Decanol is used in the manufacture of plasticizers, lubricants, surfactants and solvents. Its ability to permeate the skin has led to it being investigated as a penetration enhancer for transdermal drug delivery.

Toxicity

The mechanism of toxicity is suspected to be similar to other solvents that rapidly induce anesthesia-like effects, that is a ‘nonspecific narcosis’ due to disruption (solvation) of the integrity of the cellular membranes of the central nervous system.

Decanol is generally considered to be relatively nontoxic compared to effects seen following exposure to other aliphatic hydrocarbons. This is probably due to the fact that it is less volatile than the shorter chain aliphatic hydrocarbons (like pentanol or heptanol) and may not be as readily transferred across either the pulmonary alveoli or the blood–brain barrier. If it is aspirated into the lungs, however, Decanol will cause adverse effects similar to those seen with petroleum distillates.

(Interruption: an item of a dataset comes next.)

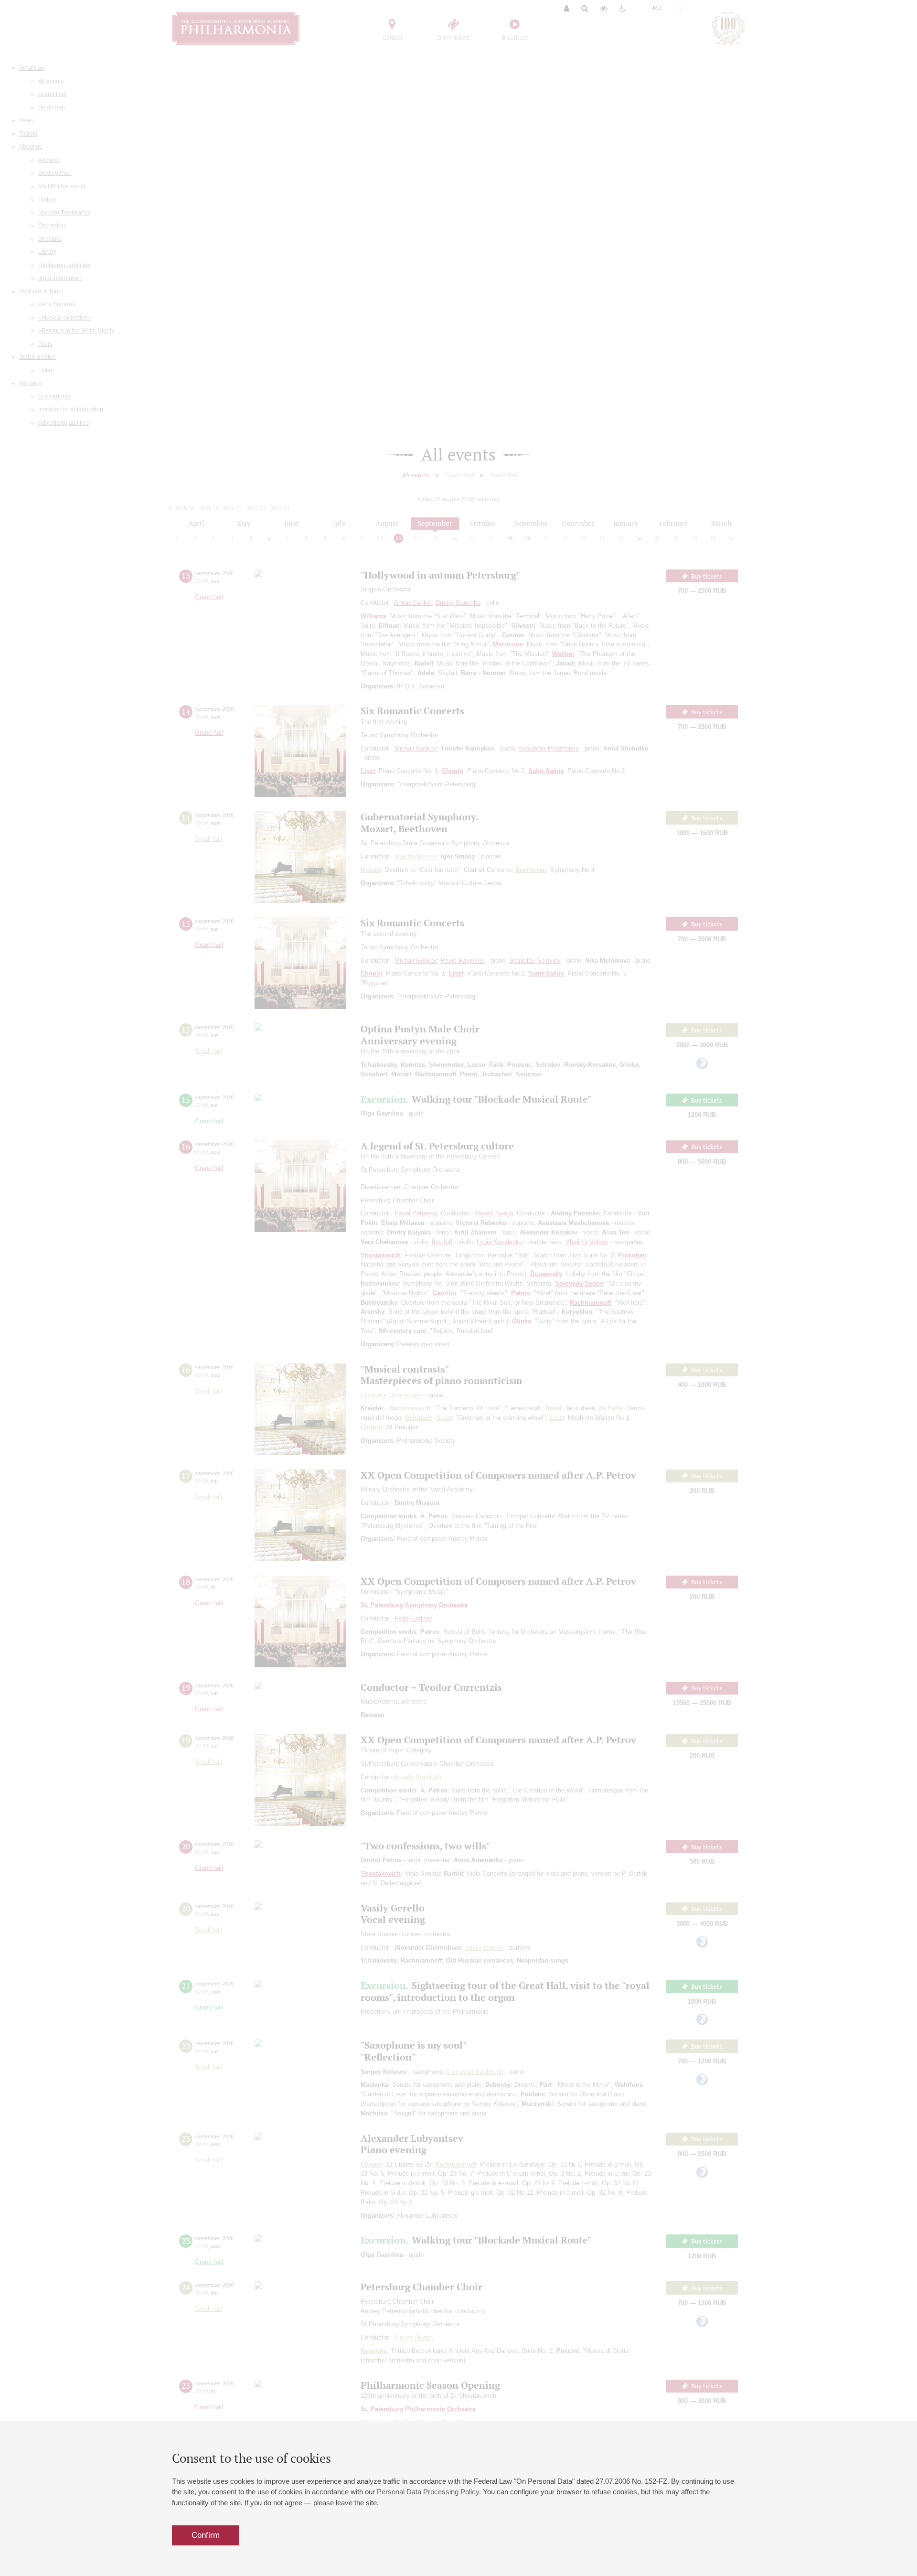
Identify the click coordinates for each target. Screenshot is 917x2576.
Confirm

Using in vitro and/or microbial systems, n-decane has been shown to be metabolized to Decanol and is thus thought to be readily biodegradable in the natural environment.

Aroma

  • Decanol is often described as having a fatty-oily sweet, slightly orange peel odor.
  • Decanal is often characterized as having an intense sweet waxy orange peel like odor.
  • Decanoic Acid is often described as having a distinctly cheesy smell, with some aspect of the goaty character of octanoic acid.
  • Decyl Decanoate’s aroma is described as “grape, oily and fruity.”